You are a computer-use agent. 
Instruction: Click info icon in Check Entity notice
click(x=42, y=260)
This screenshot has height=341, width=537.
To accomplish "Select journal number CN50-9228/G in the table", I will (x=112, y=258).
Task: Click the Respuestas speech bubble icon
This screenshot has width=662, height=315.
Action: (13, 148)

+ + + + +

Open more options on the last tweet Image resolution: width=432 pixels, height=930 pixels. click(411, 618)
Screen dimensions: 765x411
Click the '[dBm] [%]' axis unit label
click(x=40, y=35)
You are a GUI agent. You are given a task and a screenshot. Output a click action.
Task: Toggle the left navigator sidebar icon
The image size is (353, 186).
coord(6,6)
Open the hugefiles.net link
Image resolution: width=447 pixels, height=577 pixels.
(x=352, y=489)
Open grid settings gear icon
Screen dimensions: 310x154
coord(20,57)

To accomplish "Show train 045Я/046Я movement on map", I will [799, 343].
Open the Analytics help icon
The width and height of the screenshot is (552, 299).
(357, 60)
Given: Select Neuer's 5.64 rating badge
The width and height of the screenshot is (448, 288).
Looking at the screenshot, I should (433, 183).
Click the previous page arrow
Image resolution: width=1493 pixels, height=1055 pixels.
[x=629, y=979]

+ + + + +

> **PROBLEM TO SOLVE**: Find and copy each line in the material above where the string "Select" occurs.

> **ANSWER SECTION**:
To accomplish "Select journal number CN50-9228/G in the table", I will (x=112, y=258).
Given: Select Neuer's 5.64 rating badge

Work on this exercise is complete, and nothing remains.